A journalist reports in front of a memorial to children killed in the war in Lviv, western Ukraine. [Shutterstock / Dmytro Golovchenko]

As covering the war in Ukraine becomes increasingly dangerous for journalists, media organisations are scrambling to offer aid and assistance and in many cases are turning to the public to extend support to those on the ground. 

At least five journalists have been killed since the war began and substantially more have been detained, injured or gone missing, many despite having identified themselves as members of the press. 

There is also increasing concern that the media may be being intentionally targeted by Russian forces.

Two separate complaints have been filed against Russia at the International Criminal Court by Reporters Without Borders (RSF), which alleges that the country’s military has been directing their attacks towards Ukraine’s media infrastructure in an effort to disrupt access to information. 

Journalists, NGOs warn on reporting from Ukraine as death toll rises

As Russia’s invasion of Ukraine continues, reporters already on the ground and international media organisations sound the alarm over journalists actively seeking routes into a war that they may not be prepared to cover. 

Since the onset of war, efforts have been ramped up by international media organisations to provide assistance not only to journalists heading to or staying in Ukraine to cover the war but also to those forced to flee from it. 

There is a substantial presence of international news teams on the ground and, while the events of the past month demonstrate that this offers no inherent protection from attacks, freelancers and journalists based in Ukraine remain in particular need of equipment such as bulletproof vests and helmets. 

“There are roughly 2,000 foreign reporters [in Ukraine],” Christophe Deloire, RSF’s secretary-general, told EURACTIV this week. “Ukrainian journalists are among the most exposed ones to risks, as they were not prepared to cover the war, as the latter came suddenly to them.” 

Even the most basic protective equipment comes with a significant price tag. A single bulletproof vest can cost over €1000, making the mass provision of them a challenge. 

Earlier this month, the International Federation of Journalists/European Federation of Journalists (IFJ/EFJ) announced a partnership with UNESCO to provide these vests, helmets and training for journalists on the ground, but in order to locate materials on the scale needed, a number of organisations have turned to crowdfunding campaigns.
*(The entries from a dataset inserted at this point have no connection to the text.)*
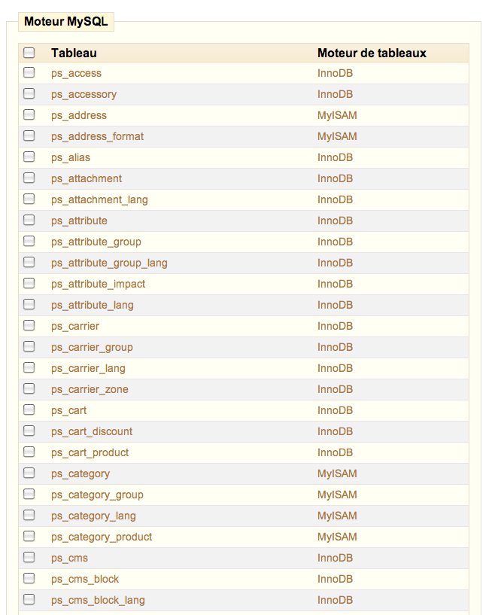
Task: Tick the checkbox for ps_alias
Action: [29, 157]
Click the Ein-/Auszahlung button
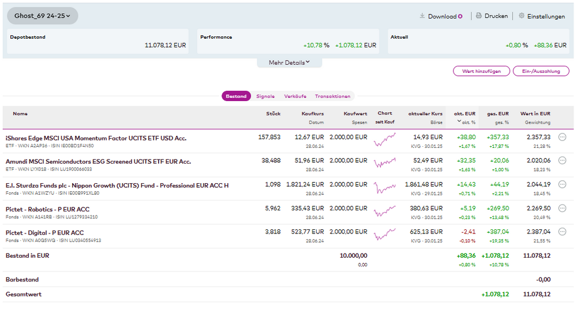Image resolution: width=577 pixels, height=312 pixels. point(541,71)
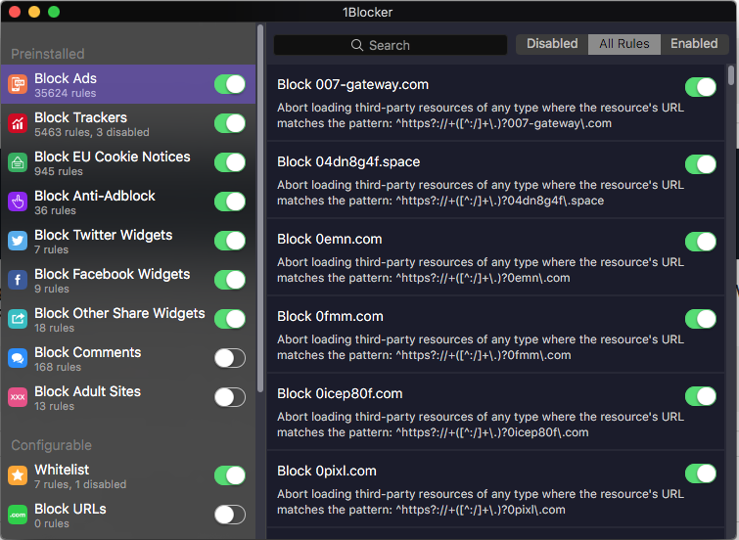This screenshot has height=540, width=739.
Task: Select the Block EU Cookie Notices icon
Action: coord(18,163)
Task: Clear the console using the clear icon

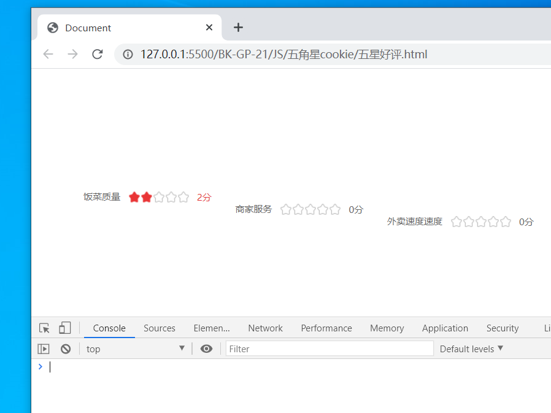Action: tap(65, 348)
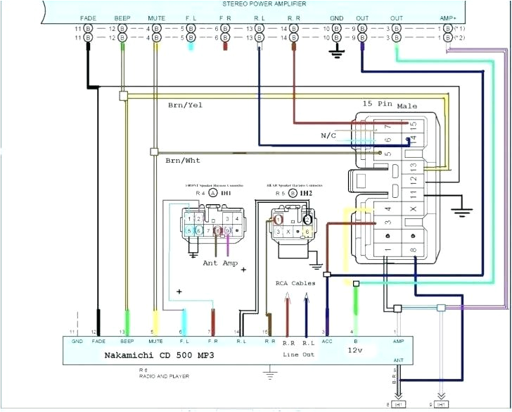Click the ground symbol right of the 15-pin connector
The height and width of the screenshot is (412, 512).
[461, 208]
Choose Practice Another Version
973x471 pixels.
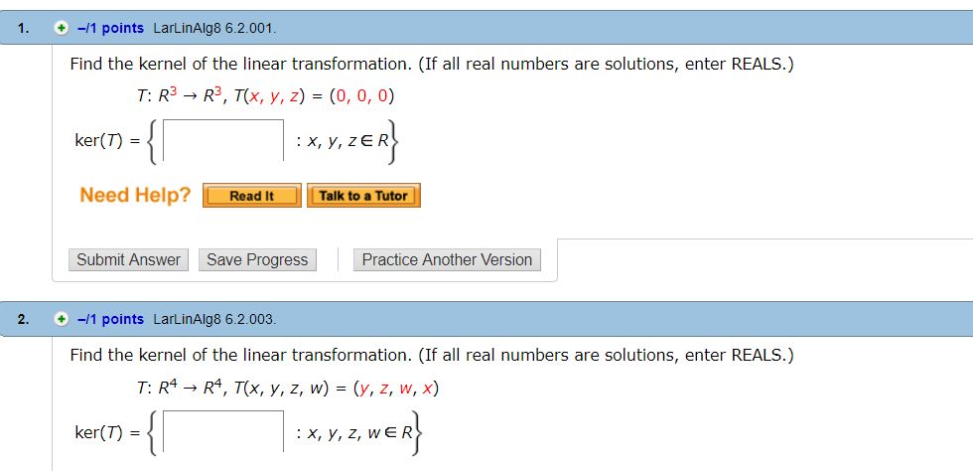tap(447, 260)
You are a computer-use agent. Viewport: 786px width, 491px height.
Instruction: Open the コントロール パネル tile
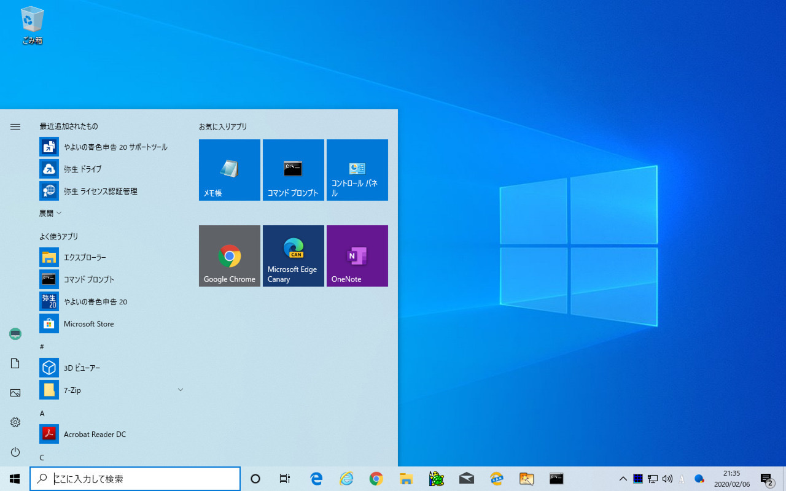357,170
Efforts are also underway to relocate or evacuate Ukrainian journalists who have been forced to flee their homes as a result of the fighting.

For the moment, many have moved to the west of the country, to cities such as Lviv, which has so far been spared direct attacks and is home to RSF’s new press freedom centre, a hub for many of the country’s displaced journalists. 

Speaking at the Free European Media Conference in Gdańsk last week, Adrien Collin, the EFJ’s finance and projects officer, said the organisation had been working with Ukrainian journalists’ unions to organise evacuations and relocations for media workers. 

Many journalists, he noted, want to remain in Ukraine and have chosen to operate out of the west of the country, but it is uncertain how long it would be safe to do so.

The task of organising evacuations, he also said, was made even more difficult by the fact that contact with some local union branches, in the besieged city of Mariupol for example, had been lost entirely. 

Other organisations have adapted existing programmes to accommodate the sharp increase in the need for assistance.

The European Centre for Press and Media Freedom (ECPMF) is expanding an existing journalists-in-residence programme it runs, which offers temporary relocations to journalists whose safety is under threat, providing them with housing, healthcare, financial support, and professional networks.

The programme has so far mainly served journalists from Turkey and Belarus, Laurens Hueting, senior advocacy officer at ECPMF, told the conference in Gdańsk. Under an agreement signed earlier this month by the ECPMF, the EFJ and the government of Kosovo, it is now set to be extended to provide shelter for an additional 20 Ukrainian journalists for six months.

However, the volume of evacuations that could be needed if the situation worsens would be substantial.

If the invasion reached the whole of Ukraine, for example, EFJ’s Collin said, more than 5,000 journalists, along with their families – possibly totalling more than 20,000 people – could be in need of rapid evacuation, followed by financial, social and psychological support. 

What is needed, he said, is international coordination and a collective response as well as for other countries to ensure that their journalists and media organisations are prepared for potential crises.

“There are other countries that may be at risk and we need to prepare better so that what is happening now doesn’t happen again”, Collin said. “Even though there’s not an immediate threat, it may come one day and you should always prepare for the worst and the unexpected.”

*Eleonora Vasques contributed to the reporting.